Tomás dudó de Jesús, y esta duda del apóstol nos confirma en nuestra fe, porque, como dice San Gregorio, «más nos ha ayudado la incredulidad de Tomás que la fe de los demás apóstoles»; si él no hubiera dudado, ningún hombre habría metido el dedo en el lugar de los clavos y la mano en el costado del Señor. Jesús se compadeció de la poca fe del apóstol, y al mismo tiempo de la nuestra, y le permitió no sólo que lo viera, sino que lo tocara, concediendo así a Tomás el incrédulo lo que no había concedido a María Magdalena, la fidelísima.
Los caminos de la fe
Este hecho evangélico nos muestra la manera del obrar de Dios con las almas: a los que aún permanecen débiles en la fe, les suele visitar con consuelos espirituales y otras señales que les permitan ir conociendo de una manera más sensible su divina presencia. Sin embargo a aquellos que, ya fortalecidos por el crisol de la prueba, han dado muestras de una fidelidad irrevocable, los suele llevar frecuentemente por caminos oscuros.
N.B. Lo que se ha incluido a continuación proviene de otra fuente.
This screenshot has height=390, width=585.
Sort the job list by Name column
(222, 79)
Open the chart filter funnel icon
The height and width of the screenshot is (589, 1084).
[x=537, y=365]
Por eso en nuestra vida espiritual, en nuestro caminar hacia Dios, no debemos apoyarnos tanto en las señales sensibles cuanto en lo que nos dice y enseña la fe. De ahí nace esa paz profunda del que sabe que, a pesar de las tormentas, la oscuridad, las pruebas, la noche, Dios le ama y le sostiene en todo momento.
Caminar en fe no es sentir, ver o tocar. Es creer. Creer a la Palabra de Dios, al Poder de Dios, a la misericordia de Dios. Es creer a Dios aunque la evidencia de los hechos o la fuerza de mis sentimientos me diga lo contrario.
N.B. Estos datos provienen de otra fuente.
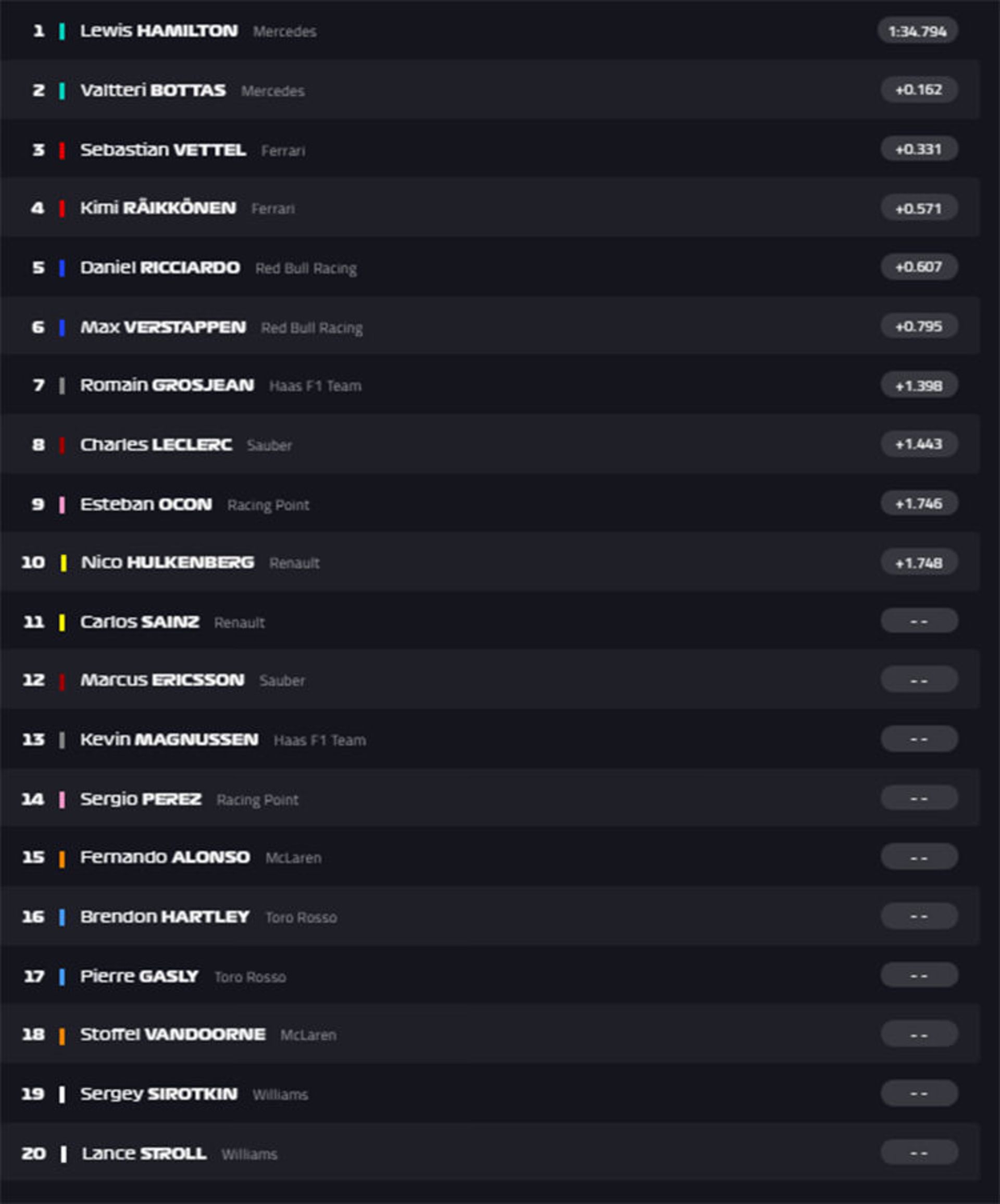Click the pink team color bar beside Ocon
This screenshot has width=1000, height=1204.
point(62,505)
Para Tomás Jesús seguía muerto, porque su fe era débil. Y esa incredulidad le incapacitaba para poder percibir la alegría y la paz del Resucitado.
La Fe de María
En la vida de María Santísima, por el contrario, Dios nunca murió. En su corazón permaneció siempre vivo por medio de la fe. Por eso María fue la única criatura que, después de la muerte de Cristo, conservó la conexión entre el cielo y la tierra por medio de la fe. Todos habían perdido la esperanza, menos Ella, que se apoyaba firmemente en las palabras que su Hijo había dicho de que iba a resucitar. María no necesitaba pruebas, tenía fe. Por eso la mañana de la resurrección no fue al sepulcro en busca de un muerto.
Esto es lo que Jesús nos enseña cuando dice: «bienaventurados los que no vieron y creyeron». Aquellos que para creer en Dios no necesitan ver o tocar, ni exigen señales sensibles, sino que pueden afirmar sin reservas: “Sé en quién he puesto mi confianza y me siento absolutamente seguro”.
Una fe así vivida, es más meritoria para nosotros, porque fundándose únicamente en la palabra divina, es del todo sobrenatural; y, al mismo tiempo, es más digna de Dios, porque sin exigirle prueba alguna cree absolutamente en sus palabras, y persevera, inmutable y fiel, aun en medio de las tinieblas más densas y de las circunstancias más desconcertantes. Por eso no nos cansemos de pedir, como en otro tiempo los apóstoles: Señor, auméntanos la fe.